## [Aim of the task]
How many lines in the data below include the word "will"? State the number alone.

## [Materials provided]

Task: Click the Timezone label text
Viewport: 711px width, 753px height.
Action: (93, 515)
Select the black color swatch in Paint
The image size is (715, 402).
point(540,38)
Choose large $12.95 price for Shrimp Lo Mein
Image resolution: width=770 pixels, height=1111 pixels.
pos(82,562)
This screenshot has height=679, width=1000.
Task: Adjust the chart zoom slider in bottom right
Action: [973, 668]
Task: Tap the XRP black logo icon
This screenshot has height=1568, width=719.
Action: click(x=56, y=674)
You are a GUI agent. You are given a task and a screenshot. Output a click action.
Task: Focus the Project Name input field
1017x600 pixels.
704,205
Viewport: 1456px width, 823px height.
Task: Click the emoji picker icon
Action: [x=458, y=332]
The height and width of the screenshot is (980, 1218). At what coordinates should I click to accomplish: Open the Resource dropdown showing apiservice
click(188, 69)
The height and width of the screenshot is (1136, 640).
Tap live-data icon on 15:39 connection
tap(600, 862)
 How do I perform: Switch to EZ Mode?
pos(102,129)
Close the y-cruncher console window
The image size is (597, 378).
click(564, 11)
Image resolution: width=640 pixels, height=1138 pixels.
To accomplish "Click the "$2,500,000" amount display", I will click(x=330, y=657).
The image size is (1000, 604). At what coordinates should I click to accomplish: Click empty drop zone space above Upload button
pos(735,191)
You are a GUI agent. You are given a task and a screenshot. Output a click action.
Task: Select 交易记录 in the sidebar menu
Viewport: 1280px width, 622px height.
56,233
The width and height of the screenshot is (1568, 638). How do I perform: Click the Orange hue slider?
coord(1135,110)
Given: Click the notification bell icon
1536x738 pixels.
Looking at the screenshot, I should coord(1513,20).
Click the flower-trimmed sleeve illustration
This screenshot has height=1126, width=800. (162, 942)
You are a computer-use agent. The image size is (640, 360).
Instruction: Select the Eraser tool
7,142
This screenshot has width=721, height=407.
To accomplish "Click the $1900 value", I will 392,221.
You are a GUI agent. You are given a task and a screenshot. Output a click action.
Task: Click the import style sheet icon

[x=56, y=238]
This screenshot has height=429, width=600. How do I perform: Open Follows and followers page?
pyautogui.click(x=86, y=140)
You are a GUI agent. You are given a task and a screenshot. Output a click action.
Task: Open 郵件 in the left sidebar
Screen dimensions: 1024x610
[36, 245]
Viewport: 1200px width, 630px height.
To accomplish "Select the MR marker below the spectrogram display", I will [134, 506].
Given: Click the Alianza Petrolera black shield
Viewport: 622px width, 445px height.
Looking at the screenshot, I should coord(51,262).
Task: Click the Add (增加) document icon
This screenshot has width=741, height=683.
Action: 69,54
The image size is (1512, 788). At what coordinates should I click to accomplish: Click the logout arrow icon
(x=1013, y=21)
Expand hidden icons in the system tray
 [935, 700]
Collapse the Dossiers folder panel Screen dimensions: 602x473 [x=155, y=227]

## [Answer area]
3